◆ **Work request A**:
In the blog discussion about Mormon doctrine and science, why does the commenter say a person has to question their faith? Answer in one to three sentences.
◆ **Work request B**:
Can you carry the blog discussion about Mormon doctrine and science forward from the point where it stops?

◆ **Text shown**:
--------------------------------------------------

Anyway, apparently Mormons are currently in a dialog on how they should deal with wild speculations made by their founders.

The actual study of geology, archaeology, genetics is so much more interesting than the weird things that philosophical or theological thinkers have tried to inject into the debate. I really hope that LDS students really aren't being confronted with the decision of choosing between good science and a fantasy that they are in fact Gods in training.


Anonymous said...

Kevin by happen chance I came by your blog. Being a Latter Day Saint myself I find it humorous that there is a debate among members of the LDS faith.

If I may, for clarification, provide some further insite into the LDS doctrine on becoming like God. Achieving the status of divinity is predicated on our demonstration of faith in God not as to whether or not Adam or Brigham Young were or have become Gods themselves.

For me evolution is real and based on natural laws under the direction of GOD. In order to strengthen ones faith one has to also question their faith and seek answers by studying the words of Gods Prophets and then asking God for an answer.

--------------------------------------------------

◆ **Dataset extract**:
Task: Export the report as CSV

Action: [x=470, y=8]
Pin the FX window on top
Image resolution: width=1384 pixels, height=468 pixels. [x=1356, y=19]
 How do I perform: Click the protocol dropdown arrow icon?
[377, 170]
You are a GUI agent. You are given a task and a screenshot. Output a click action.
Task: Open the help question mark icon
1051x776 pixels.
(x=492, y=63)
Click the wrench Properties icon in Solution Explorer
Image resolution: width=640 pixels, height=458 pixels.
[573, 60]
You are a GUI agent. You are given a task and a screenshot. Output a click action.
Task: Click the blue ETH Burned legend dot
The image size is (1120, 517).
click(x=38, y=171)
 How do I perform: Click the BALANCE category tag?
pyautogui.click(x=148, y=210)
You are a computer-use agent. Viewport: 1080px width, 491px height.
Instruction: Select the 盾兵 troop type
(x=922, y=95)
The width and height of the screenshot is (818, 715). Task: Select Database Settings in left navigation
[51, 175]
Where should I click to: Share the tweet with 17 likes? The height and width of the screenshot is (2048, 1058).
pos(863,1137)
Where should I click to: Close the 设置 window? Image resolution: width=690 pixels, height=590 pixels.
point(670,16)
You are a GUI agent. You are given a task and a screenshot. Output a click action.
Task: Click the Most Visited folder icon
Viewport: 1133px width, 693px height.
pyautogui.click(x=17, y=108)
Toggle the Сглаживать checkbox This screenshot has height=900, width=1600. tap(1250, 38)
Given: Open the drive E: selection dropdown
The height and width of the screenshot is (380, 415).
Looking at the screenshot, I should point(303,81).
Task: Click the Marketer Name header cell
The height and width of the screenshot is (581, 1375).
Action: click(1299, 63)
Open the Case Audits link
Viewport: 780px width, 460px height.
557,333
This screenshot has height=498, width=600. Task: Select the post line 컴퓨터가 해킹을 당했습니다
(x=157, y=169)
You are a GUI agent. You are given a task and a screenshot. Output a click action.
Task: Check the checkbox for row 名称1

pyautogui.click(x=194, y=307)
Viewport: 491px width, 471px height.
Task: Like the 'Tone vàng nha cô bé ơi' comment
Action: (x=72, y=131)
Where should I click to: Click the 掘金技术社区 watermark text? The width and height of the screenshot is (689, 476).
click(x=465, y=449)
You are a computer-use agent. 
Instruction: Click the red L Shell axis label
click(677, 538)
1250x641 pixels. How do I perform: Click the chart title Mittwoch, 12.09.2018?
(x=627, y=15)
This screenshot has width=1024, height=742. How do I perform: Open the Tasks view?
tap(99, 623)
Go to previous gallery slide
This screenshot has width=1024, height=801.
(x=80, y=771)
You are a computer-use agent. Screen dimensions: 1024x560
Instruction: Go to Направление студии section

--------------------------------------------------

◆ **Task answer A**:
The commenter says questioning one's faith is needed in order to strengthen it. The person then seeks answers by studying the words of God's prophets and asking God for an answer.

◆ **Task answer B**:
If God wanted us to have all the answers to the universe there would be no need for faith.

y-intercept said...

Although the links in my site go to anti-Mormon sites. The primary reference is a book compiled by BYU people of authorative references.

The one common theme in both the modern and historical authoratative statements is an emphasis that God created man in his image. The "The LDS doctrine on becoming like God" derives from the belief that man descended from God. We are not animals that evolving godlike features. We are part of a lineage of creates descending from an Adam-god. If we completely a full genealogy, we would trace our divinity back tot he seed of the Heavenly Father.

The evolutionary belief that man is part of the Primate family is a direct challenge to this lineage.

I suspect that tt was to establish this lineage that Young boldly proclaimed in 1852 that Adam was the Archangel Michael (aka, the Heavenly Father).

Of course the way out of this trap is to think of spirit as something different from body. Imagine, if you would, a black obelisk with apes gathered around it being infused with spirit. The true essence of the Heavenly Father is spirit ... so it is the spirit image, not the corporal image that counts.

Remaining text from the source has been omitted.